Moralement au plus bas, Tu et Ngoc Anh s’en remettent à la prière. Après quatre jours de coma, une éternité durant laquelle la vie des parents de Diem est en suspens, c’est la délivrance : Diem se réveille sans avoir subi d’opération. Mieux encore son état s’améliore, elle se réalimente et une semaine plus tard, elle est en mesure de retourner chez elle. Depuis ce jour, la santé de Diem est bien meilleure, ses parents vivent cela comme un miracle. Dorénavant la petite fille peut profiter au mieux de son temps à l’école dont elle rafole.
passionnée par l’école
Elle se révèle faire de grand progrès les années qui suivent. Pour sa sixième année, elle est parfaitement propre, fait sa toilette seule, choisit elle-même ses vêtements. Elle dit des phrases simples comme bonjour, au revoir, merci. Mais elle communique aussi avec ses yeux et toute son attitude. Pour ses 8 ans, elle sait compter jusque 100 et lire les lettres.
Lorsque ses parents parlent aujourd’hui de leur fille, des étoiles brillent dans leurs yeux. Ils racontent à qui veut l’entendre des anecdotes pleines de chaleur sur leur petite fille.
Diem est également très attentionnée et affectueuse. Quand son père rentre du travail, elle lui demande s’il est fatigué. Si c’est le cas, elle lui apporte un verre d’eau, l’évente avec un éventail et lui fait un câlin. Si quelqu’un est malade, elle laisse tout tomber et vient s’occuper de cette personne, comme le ferait un médecin jusqu’à ce que le malade aille mieux.
Aujourd’hui, âgée de 8 ans, Diem rythme la vie de sa famille par son caractère joyeux, volontaire et résilient. Quand ses parents sont fâchés contre elle, elle vient leur faire des câlins et de grands sourires jusqu’à ce qu’ils se calment. Lorsque c’est à son tour d’être fâchée, elle tourne le dos, croise les bras pour leur signifier son mécontentement. Quand son petit frère est grondé, elle vient le prendre dans ses bras pour le protéger. Si les parents se disputent, elle s’interpose pour leur dire d’arrêter.
Diem a bien changé et ces changements, les médecins l’attribuent en premier lieu à tout ce que ses parents ont fait pour Diem. Le regard des autres a également changé. Ce n’est plus la pitié qui s’y reflète mais bien, au contraire, l’admiration de voir une jeune fille trisomique si ouverte, communicante, souriante vers qui chacun a envie d’aller.
Aujourd’hui lorsque des personnes croisent Diem et demandent à ses parent si elle est trisomique, ils répondent par l’affirmative mais qu’elle vit tout à fait normalement. Ils sont fiers de leur fille et sentent qu’elle est heureuse. Cela suffit à leur bonheur.

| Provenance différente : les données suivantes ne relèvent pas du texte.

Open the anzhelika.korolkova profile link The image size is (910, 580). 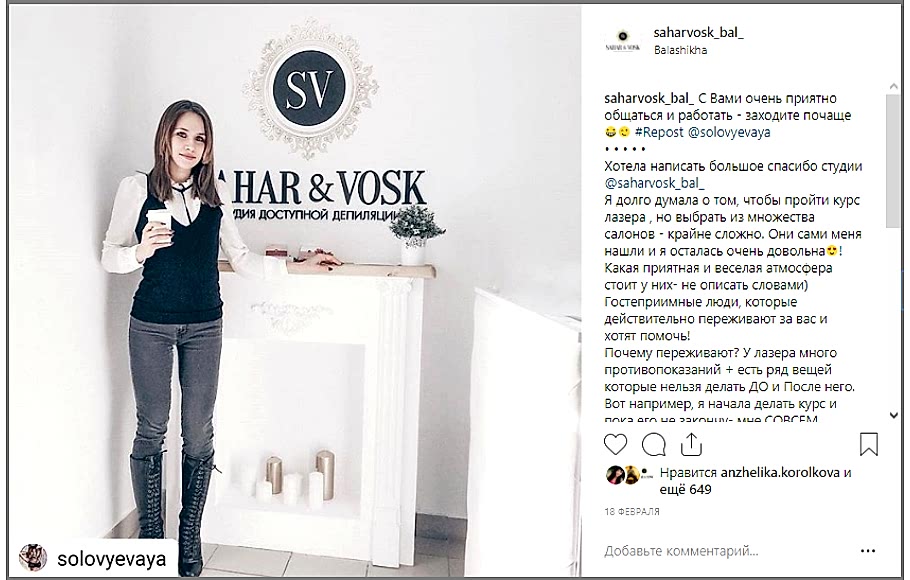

Plus tard, les parents de Diem aimeraient scolariser leur fille dans une école tenue par des sœurs à Dalat. Celles-ci proposent des formations professionnelles aux enfants handicapés, comme le tressage, la préparation de boissons ou le massage. Ses parents sont conscients que cela ne sera pas forcement possible mais ils vont tout faire pour que ce puisse être le cas.